Inducing molecular lesions in a genome is an effective approach to interrogate the genome for its functional elements. Chemical mutagens that introduce specific base changes, such as EMS, are a popular choice as they efficiently induce point mutations that can alter the activity of a gene product in many different ways. The high frequency of mutagenic events means that a mutant selected for a single locus phenotype should contain a number of EMS-induced “background mutations” within the genome. Experimenters try to minimize the potential impact of background mutations through backcrossing to a wild-type genome. However, mutagenic rates and backcrossing efficiency are theoretical ideas supported by observations at limited loci, i.e. no full genomic snapshots of genome sequences right after EMS mutagenesis and after outcrossing have yet been provided.

We took a broader look at 14 EMS-mutagenized genomes representing strains that were isolated based on specific phenotypic features (different types of neuronal specification defects). We sequenced each entire genome with an Illumina Genome Analyzer II. We find that these strains maintain a substantial mutational load, in spite of outcrossing (ranging from 0 to 5 times) to wild-type animals. Surprisingly, this “background” load includes presumptive loss of function alleles in many protein-coding genes and can lead to complex genetic interactions. It may be assumed that loss-of-function alleles would adversely affect fitness and be removed from the population after backcrossing. In order to look more closely, we filtered all variants uncovered by WGS for such loss of function alleles and categorized them by molecular nature: nonsense, missense and splice site. To isolate EMS-induced mutations from mutations found in our N2 or starting transgenic strain, we compared variants between individual datasets. Variants found common among two or more datasets were considered unrelated to the EMS mutagenesis, even though we cannot completely rule out the possibility that they may be independent EMS hits.

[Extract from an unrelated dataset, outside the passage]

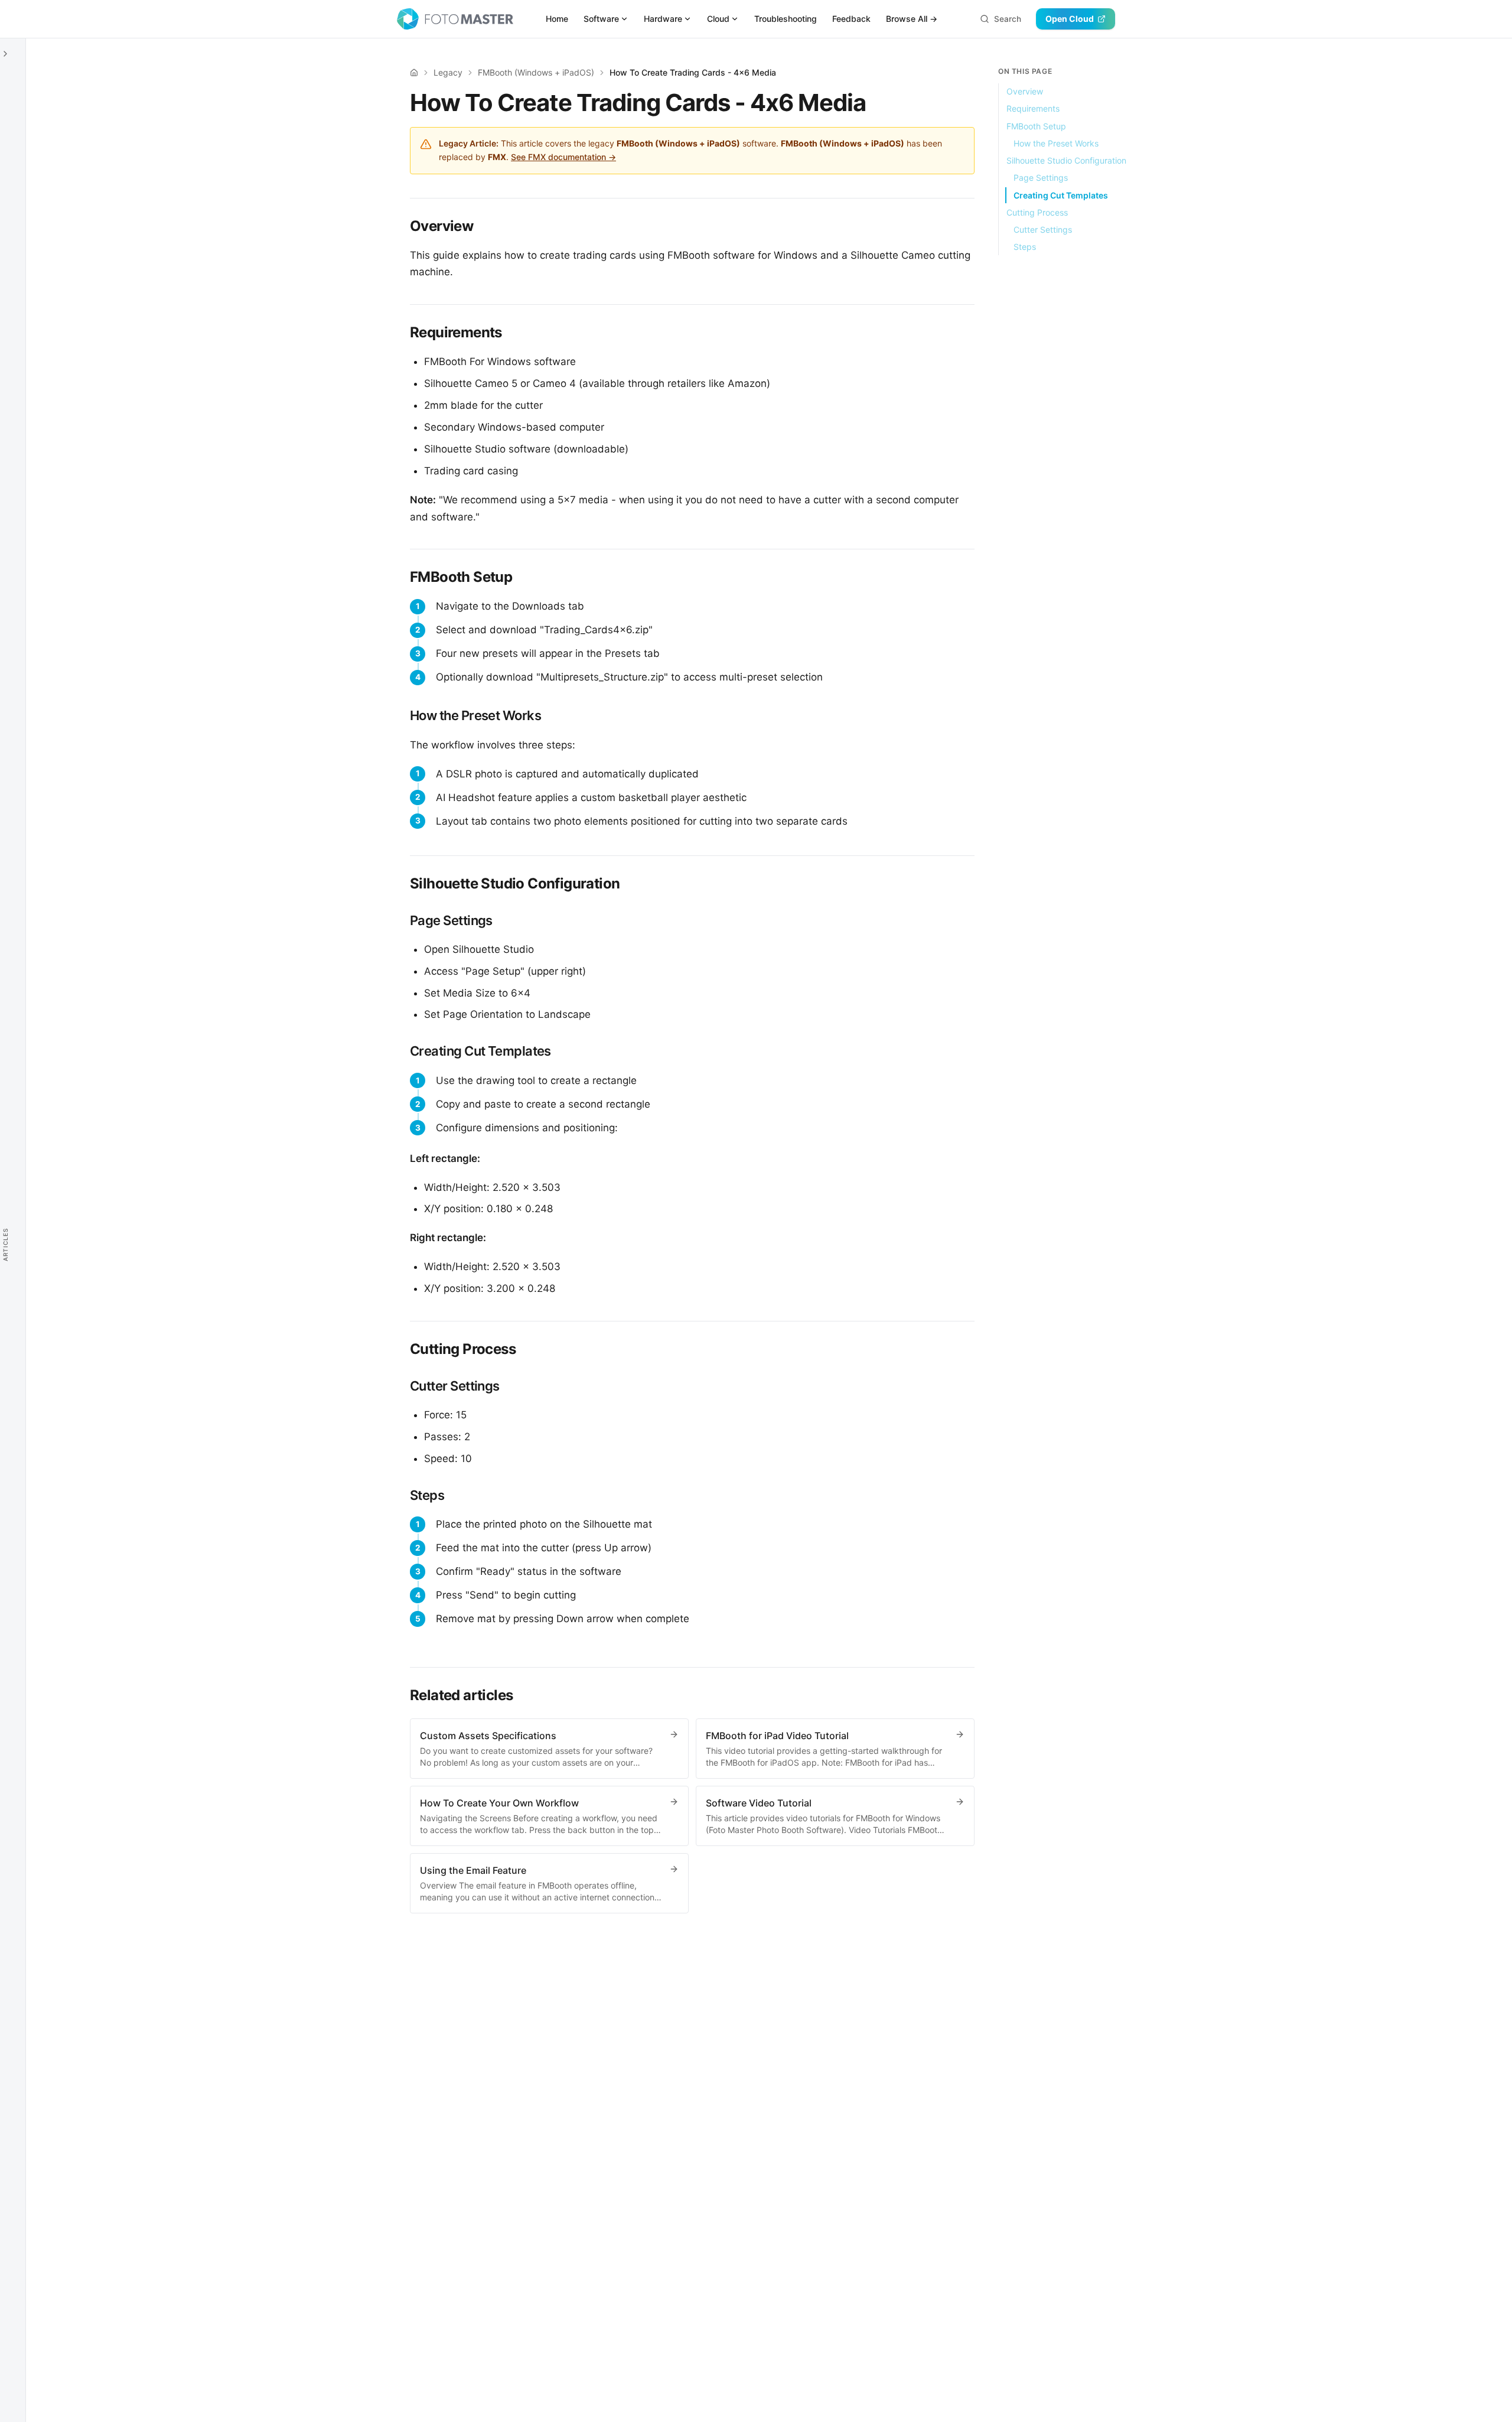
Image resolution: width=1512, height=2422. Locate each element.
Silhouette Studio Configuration (1066, 160)
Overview (1024, 91)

After filtering out such variants, we find, on average, a single mutagenized strain to contain 84 missense, 2 nonsense and 1 splice site mutation. This substantial number of background mutations was surprising because some of the sequenced genomes had been backcrossed several times, but they apparently nevertheless maintained a high mutational load. Non-backcrossed strains have an almost identical average mutation load than backcrossed strains: 84 missense, 4 nonsense and 1 splice site mutation. Moreover, the most backcrossed strain (5x) contained 96 missense, 4 nonsense and 1 splice site mutation. Why would such mutational load be maintained? If we disregard any variants linked to the specific phenotype we selected for, numbers of loss of function mutations between backcrossed and non-backcrossed strains remains equivalent. Thus there is no immediate, trivial explanation. Perhaps specific sets of mutant combinations are balanced and thereby co-maintained. Indeed, we find that in one strain that we analyzed in more depth, one premature stop codon resided in an essential gene, yet the strain was viable. We found this viability to be ensured by an unlinked suppressor mutation. These two variants are therefore fixed.

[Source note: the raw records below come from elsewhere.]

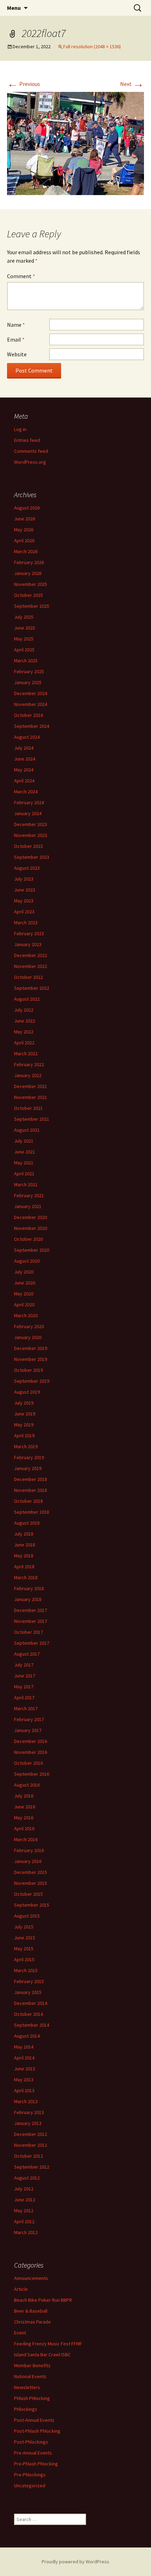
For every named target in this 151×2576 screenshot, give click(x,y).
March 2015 (26, 1970)
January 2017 (27, 1730)
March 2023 (26, 922)
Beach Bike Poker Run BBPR (43, 2300)
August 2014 (27, 2036)
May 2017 (23, 1686)
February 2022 (29, 1064)
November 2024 (30, 704)
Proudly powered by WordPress (75, 2561)
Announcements (31, 2278)
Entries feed (27, 440)
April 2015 (24, 1959)
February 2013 (29, 2112)
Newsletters (27, 2387)
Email (16, 339)
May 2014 (23, 2047)
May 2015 (23, 1948)
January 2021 (27, 1206)
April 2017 (24, 1697)
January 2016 (27, 1861)
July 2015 (23, 1927)
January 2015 (27, 1992)
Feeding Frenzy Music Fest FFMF (48, 2343)
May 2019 (23, 1424)
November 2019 (30, 1359)
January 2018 (27, 1599)
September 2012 (31, 2167)
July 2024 (23, 748)
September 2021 (31, 1119)
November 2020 (30, 1228)
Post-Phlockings (31, 2442)
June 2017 (24, 1675)
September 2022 (31, 988)
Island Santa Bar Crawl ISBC (42, 2354)
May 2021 (23, 1162)
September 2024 (31, 726)
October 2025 (28, 595)
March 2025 (26, 660)
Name (16, 324)
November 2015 (30, 1883)
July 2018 (23, 1534)
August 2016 (27, 1785)
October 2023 (28, 846)
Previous (23, 83)
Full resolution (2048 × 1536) (92, 46)
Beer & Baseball (30, 2311)
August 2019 (27, 1392)
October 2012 (28, 2156)
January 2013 (27, 2123)
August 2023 (27, 868)
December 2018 (30, 1479)
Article (21, 2289)
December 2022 (30, 955)
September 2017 (31, 1643)
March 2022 (26, 1053)
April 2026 (24, 540)
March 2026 (26, 551)
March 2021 (26, 1184)
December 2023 (30, 824)
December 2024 (30, 693)
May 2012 (23, 2210)
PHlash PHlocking (32, 2398)
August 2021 (27, 1130)
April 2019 (24, 1435)
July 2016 (23, 1796)
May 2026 (23, 529)
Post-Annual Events (34, 2420)
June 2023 (24, 890)
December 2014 (30, 2003)
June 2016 (24, 1806)
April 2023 (24, 911)
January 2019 (27, 1468)
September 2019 (31, 1381)
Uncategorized (29, 2485)
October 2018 (28, 1501)
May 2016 (23, 1817)
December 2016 (30, 1741)
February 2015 (29, 1981)
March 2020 (26, 1315)
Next (132, 83)
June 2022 (24, 1021)
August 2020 (27, 1261)
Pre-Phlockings (30, 2474)
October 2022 (28, 977)
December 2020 (30, 1217)
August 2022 (27, 999)
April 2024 (24, 780)
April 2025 (24, 649)
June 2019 (24, 1414)
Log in (20, 429)
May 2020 (23, 1293)
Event (20, 2333)
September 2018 (31, 1512)
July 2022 (23, 1010)
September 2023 (31, 857)
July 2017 (23, 1665)
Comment (21, 276)
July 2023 (23, 879)
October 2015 (28, 1894)
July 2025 (23, 617)
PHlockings (25, 2409)
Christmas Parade (32, 2322)
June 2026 (24, 518)
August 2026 (27, 508)
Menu (14, 7)
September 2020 (31, 1250)
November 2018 (30, 1490)
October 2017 (28, 1632)
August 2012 (27, 2178)
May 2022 (23, 1031)
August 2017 (27, 1654)
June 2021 (24, 1152)
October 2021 (28, 1108)
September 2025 (31, 606)
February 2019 (29, 1457)
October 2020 (28, 1239)
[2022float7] (75, 142)
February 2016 (29, 1850)
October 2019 (28, 1370)
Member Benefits (32, 2365)
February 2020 (29, 1326)
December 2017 (30, 1610)
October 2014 (28, 2014)
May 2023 (23, 901)
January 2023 (27, 944)
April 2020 (24, 1304)
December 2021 (30, 1086)
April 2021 (24, 1173)
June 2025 (24, 628)
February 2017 (29, 1719)
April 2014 (24, 2058)
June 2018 (24, 1545)
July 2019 (23, 1403)
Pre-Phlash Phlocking (36, 2464)
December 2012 (30, 2134)
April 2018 (24, 1566)
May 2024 (23, 770)
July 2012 (23, 2189)
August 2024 (27, 737)
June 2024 (24, 759)
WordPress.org (30, 462)
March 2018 (26, 1577)
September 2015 (31, 1905)
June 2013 (24, 2068)
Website (17, 354)
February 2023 (29, 933)
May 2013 (23, 2079)
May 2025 (23, 639)
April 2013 (24, 2090)
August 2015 (27, 1916)
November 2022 (30, 966)
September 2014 (31, 2025)
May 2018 (23, 1555)
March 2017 (26, 1708)
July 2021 (23, 1141)
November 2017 (30, 1621)
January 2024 (27, 813)
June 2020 (24, 1283)
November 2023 (30, 835)
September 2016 (31, 1774)
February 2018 (29, 1588)
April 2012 (24, 2221)
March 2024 (26, 791)
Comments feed (31, 451)
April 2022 (24, 1042)
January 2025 (27, 682)
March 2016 (26, 1839)
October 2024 (28, 715)
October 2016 (28, 1763)
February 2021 (29, 1195)
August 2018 (27, 1523)
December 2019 (30, 1348)
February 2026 (29, 562)
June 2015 (24, 1937)
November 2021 (30, 1097)
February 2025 (29, 671)
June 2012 (24, 2199)
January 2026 (27, 573)
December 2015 (30, 1872)
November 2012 (30, 2145)
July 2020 (23, 1272)
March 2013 (26, 2101)
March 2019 (26, 1446)
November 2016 (30, 1752)
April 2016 (24, 1828)
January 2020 (27, 1337)
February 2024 (29, 802)
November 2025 (30, 584)
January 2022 (27, 1075)
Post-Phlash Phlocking (37, 2431)
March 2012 (26, 2232)
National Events (30, 2376)
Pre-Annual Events (33, 2453)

Premature stop codons that we fortuitously retrieved – and the many more that surely anyone using whole genome sequencing will also fortuitously retrieve – are excellent candidates for genetic loss of function alleles. The strains that contain these alleles are therefore a valuable resource that complements the efforts of the C. elegans knockout consortia. All strains with these alleles will be made available through the CGC.

In sum, given the dirtiness of EMS-mutagenized strains, it is important to be rigorous about validating that a given sequence variant is indeed the phenotype-causing one.